§ WORK TASK:
For every line in the records that has the word "green", make a copy.

Start of SUPPLIED INFORMATION

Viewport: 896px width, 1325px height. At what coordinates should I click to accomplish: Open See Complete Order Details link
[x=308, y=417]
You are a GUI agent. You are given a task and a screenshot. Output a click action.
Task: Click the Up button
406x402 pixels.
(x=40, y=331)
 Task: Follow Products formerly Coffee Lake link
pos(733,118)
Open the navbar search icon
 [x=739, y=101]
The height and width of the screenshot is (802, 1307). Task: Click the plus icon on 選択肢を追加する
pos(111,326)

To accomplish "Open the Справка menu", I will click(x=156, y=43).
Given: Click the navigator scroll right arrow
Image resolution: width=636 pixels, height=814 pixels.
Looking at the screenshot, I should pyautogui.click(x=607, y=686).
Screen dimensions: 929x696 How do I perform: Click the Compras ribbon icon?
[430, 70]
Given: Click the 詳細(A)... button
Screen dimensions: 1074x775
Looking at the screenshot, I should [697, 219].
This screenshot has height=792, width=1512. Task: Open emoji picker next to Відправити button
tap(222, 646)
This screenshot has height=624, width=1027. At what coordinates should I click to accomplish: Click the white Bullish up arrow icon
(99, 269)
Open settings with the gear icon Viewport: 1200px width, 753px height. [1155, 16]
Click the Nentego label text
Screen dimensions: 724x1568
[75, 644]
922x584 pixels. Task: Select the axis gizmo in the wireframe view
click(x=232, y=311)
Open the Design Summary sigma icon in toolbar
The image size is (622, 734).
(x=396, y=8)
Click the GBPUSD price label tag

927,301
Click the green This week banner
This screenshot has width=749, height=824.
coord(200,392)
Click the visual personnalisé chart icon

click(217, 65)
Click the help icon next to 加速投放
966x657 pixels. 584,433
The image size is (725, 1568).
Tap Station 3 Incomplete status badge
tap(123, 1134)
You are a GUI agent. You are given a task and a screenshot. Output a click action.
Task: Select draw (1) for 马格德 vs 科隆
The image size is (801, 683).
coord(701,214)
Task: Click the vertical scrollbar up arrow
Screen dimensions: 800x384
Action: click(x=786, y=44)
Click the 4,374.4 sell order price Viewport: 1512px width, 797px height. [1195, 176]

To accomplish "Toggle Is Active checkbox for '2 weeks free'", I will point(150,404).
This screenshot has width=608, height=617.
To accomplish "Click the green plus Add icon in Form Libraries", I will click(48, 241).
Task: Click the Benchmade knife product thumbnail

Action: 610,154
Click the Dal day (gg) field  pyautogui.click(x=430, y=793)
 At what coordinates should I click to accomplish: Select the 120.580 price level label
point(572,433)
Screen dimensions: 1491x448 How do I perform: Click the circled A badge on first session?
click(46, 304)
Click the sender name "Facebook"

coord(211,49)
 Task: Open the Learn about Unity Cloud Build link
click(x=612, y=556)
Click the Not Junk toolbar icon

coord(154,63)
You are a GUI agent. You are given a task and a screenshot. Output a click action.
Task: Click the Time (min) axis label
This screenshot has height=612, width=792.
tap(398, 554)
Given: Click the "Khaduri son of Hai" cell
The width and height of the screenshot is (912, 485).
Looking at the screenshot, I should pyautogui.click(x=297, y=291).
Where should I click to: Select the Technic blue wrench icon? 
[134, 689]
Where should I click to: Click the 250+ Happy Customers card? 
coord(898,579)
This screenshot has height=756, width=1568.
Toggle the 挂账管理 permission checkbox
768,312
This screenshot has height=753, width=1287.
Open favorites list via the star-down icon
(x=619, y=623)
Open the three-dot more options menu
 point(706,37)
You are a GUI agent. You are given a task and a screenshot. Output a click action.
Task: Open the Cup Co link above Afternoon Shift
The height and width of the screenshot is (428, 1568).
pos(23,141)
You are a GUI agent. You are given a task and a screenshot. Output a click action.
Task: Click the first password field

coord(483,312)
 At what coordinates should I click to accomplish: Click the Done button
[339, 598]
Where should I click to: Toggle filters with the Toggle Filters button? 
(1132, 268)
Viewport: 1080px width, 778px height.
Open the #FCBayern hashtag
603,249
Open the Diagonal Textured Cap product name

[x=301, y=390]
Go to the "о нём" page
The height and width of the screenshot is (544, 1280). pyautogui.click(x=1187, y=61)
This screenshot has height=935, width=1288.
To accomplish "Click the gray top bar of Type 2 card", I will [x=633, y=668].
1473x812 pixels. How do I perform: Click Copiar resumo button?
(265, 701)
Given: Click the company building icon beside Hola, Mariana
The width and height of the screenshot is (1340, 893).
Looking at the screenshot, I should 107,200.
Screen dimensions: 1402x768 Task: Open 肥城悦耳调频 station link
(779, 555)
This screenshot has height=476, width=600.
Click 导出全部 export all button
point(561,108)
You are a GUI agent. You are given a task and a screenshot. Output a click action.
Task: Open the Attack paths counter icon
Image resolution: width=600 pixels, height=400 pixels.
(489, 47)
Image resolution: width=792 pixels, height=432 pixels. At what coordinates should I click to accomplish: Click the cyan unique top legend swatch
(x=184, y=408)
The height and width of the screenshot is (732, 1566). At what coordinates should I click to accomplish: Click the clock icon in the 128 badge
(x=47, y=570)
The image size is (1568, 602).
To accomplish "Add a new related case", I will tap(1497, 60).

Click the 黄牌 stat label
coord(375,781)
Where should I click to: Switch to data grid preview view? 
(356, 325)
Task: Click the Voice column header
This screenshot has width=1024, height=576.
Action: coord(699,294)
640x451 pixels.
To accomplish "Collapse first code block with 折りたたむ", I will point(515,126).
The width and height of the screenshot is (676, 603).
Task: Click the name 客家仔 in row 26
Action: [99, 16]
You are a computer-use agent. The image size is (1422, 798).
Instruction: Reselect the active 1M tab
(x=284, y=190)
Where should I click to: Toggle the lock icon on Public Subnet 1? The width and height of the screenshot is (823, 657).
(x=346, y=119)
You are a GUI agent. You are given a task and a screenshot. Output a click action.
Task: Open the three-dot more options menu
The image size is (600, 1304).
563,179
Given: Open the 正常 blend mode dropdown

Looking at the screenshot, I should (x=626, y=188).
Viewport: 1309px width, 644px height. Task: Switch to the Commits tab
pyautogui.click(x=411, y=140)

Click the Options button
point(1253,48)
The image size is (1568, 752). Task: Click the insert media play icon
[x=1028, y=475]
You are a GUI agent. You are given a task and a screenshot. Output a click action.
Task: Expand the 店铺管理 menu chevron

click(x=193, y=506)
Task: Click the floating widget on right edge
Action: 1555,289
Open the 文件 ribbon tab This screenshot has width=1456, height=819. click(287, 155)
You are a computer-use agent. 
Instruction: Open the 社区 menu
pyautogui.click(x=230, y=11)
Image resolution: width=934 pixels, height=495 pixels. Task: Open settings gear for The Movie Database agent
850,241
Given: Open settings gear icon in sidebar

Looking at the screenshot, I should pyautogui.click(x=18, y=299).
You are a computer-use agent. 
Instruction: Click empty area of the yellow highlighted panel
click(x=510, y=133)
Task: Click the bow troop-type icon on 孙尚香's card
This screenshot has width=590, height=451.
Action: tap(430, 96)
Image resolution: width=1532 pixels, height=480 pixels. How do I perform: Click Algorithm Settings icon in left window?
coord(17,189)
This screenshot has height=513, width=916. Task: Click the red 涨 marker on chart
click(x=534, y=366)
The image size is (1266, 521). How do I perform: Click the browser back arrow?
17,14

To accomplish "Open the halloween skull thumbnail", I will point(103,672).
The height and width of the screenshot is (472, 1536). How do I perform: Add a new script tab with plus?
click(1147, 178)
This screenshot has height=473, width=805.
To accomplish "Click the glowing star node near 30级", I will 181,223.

End of SUPPLIED INFORMATION

§ RESULT OF THIS TASK:
Click the green This week banner
To accomplish "Click the green plus Add icon in Form Libraries", I will click(48, 241).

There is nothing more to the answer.